### GIVEN TASK:
Print each of the following rows line for line, with no changes.

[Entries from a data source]
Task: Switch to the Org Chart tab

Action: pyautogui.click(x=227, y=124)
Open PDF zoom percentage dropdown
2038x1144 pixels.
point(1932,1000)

### CORRECT OUTPUT:
Task: Switch to the Org Chart tab

Action: pyautogui.click(x=227, y=124)
Open PDF zoom percentage dropdown
2038x1144 pixels.
point(1932,1000)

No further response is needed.